El servicio de patrullas que se impone a los ciudadanos es una nueva contribución, para la cual no reconocemos derechos ni facultades en los agentes del Ejecutivo, sino en el Congreso como expresamente lo declara la Constitución.
Obligar a los ciudadanos a desvelarse noches enteras, inutilizándose para los trabajos del día, es una contribución incómoda y perjudicial. Mientras tanto el soldado reposa en los cuarteles, recibe su sueldo todos los meses. Y asciende y gana premios sin pelear. Sólo el paisano no más no goza de de estas prerrogativas.
Nuestros trabajadores tampoco tienen un día libre el domingo, porque el comandante los espera en el campo para enseñarles que cosa?... ¡el manejo de la lanza!
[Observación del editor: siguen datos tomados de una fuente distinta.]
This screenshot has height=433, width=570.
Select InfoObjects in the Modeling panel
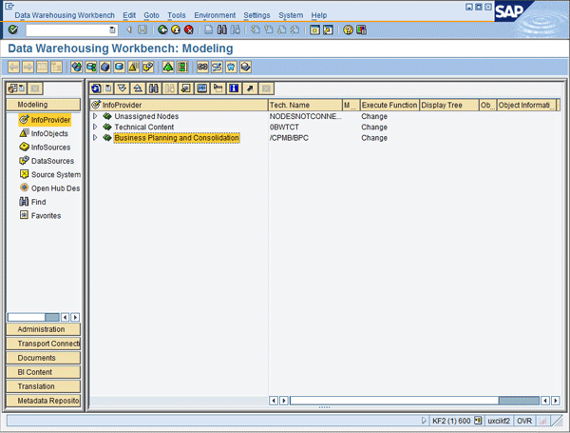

Y cuando no es para estos servicios es para que vayan a trabajarle gratis en sus cosechas, para que vayan a buscarle los animales que se les han perdido… ¿Hay cosa más odiosa que estos servicios personales que los subdelegados y comandantes de milicias exigen de nuestros huasos? ¡Por eso en la frontera se tiene tanto apego a estos destinos!
El pobre nunca sale de su abatimiento porque faltándole tiempo para trabajar para sí, le falta también el dinero para mantener a su familia: y no teniéndolo y debiéndolo, va a la cárcel o se mete a ladrón, o se arranca a su país y se interna en la Araucanía en busca de una vida inmoral y licenciosa.
Para sustraerse pues a esta pobreza que le agravia, a los jueces y comandantes que le tiranizan, al cura que no le casa si no le da una cantidad superior a la que puede ganarse en uno o dos meses, emigra de su patria y se va al extranjero.
¡Bien hecho! Entre los araucanos, como los yanquis, encuentra más recursos, más libertad, menos pagos y menos sujeción y entre nosotros… ¡oprobio, rollo y cadenas!